[DATA SECTION Boundary: Start]

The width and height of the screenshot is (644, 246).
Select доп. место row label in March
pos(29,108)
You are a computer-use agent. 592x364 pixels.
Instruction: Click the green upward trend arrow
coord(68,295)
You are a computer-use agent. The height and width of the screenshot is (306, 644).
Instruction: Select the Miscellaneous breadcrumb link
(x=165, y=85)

[DATA SECTION Boundary: End]

▶ **TASK OBJECTIVE**
The answer consists solely of the lines from the one containing "Select доп. место row label in March" through the last line of the data above, reproduced exactly.

▶ **TASK SOLUTION**
Select доп. место row label in March
pos(29,108)
You are a computer-use agent. 592x364 pixels.
Instruction: Click the green upward trend arrow
coord(68,295)
You are a computer-use agent. The height and width of the screenshot is (306, 644).
Instruction: Select the Miscellaneous breadcrumb link
(x=165, y=85)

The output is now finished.